Quoi de moins iconoclaste, en apparence, que de prôner la solidarité ? Sauf qu’on se trompe sur elle. C’est devenu une idole, qu’on adore sans rien y comprendre. Aussi n’a-t-elle d’efficacité que magique ou superstitieuse. La lucidité vaudrait mieux. Un tsunami ravage l’Asie ? Les Français, dit-on, font preuve de solidarité : les dons affluent. J’y vois plutôt de la compassion. Les Restos du coeur distribuent des millions de repas ? « Solidarité », dit-on. J’y vois plutôt de la générosité. L’abbé Pierre consacra sa vie aux pauvres ? Le voilà promu héros solidaire. J’y vois plutôt de la charité. Qu’on me comprenne bien : compassion, générosité et charité sont d’immenses vertus, que je mets beaucoup plus haut, moralement, que la solidarité. Mais que je crois, socialement, beaucoup moins efficaces. L’appel de l’abbé Pierre, en 1954, fut un beau moment. Mais qui fit moins, contre la misère, que la croissance et la redistribution, les luttes sociales et le combat politique. J’ai de l’admiration pour l’abbé Pierre mais, pour résoudre les problèmes, je n’attends guère de la charité de quelques saints, ni de la générosité de quelques riches. Je compte plus sur nos syndicats, dont la solidarité est la mission, et sur notre démocratie, dont la lutte est le moteur, certes, mais dont la solidarité est à la fois le moyen et le but.
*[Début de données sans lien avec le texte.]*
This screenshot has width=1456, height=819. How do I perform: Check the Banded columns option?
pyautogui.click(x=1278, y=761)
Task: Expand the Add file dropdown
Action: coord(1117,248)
Qu’est-ce que la solidarité ? Une convergence d’intérêts. Quelle différence avec la charité ? Celle-ci est un amour (c’est l’amour désintéressé du prochain) ; celle-là, une contrainte ou un choix. La première relève du coeur ; la seconde, de l’intelligence et de la volonté. Quelle différence entre la générosité et la solidarité ? La première est désintéressée ; la seconde, par définition, ne l’est jamais : elle est une convergence d’intérêts, de telle sorte que chacun défend le sien en défendant celui des autres.
Charité et générosité sont le contraire de l’égoïsme. La solidarité non : elle n’est pas le contraire de l’égoïsme mais sa régulation socialement efficace. Il s’agit d’être égoïstes ensemble et intelligemment plutôt que bêtement et les uns contre les autres. C’est pourquoi charité et générosité, moralement, sont plus admirables. Et c’est pourquoi la solidarité, socialement, est plus nécessaire. Soyez donc généreux avec votre argent, si vous en avez, et charitables, si vous le pouvez. Mais ne comptons pas sur les bons sentiments pour nous sortir de la crise, ni pour remplacer les syndicats, ni pour tenir lieu de programme politique. L’égoïsme fait partie des droits de l’homme. La solidarité, des obligations du citoyen.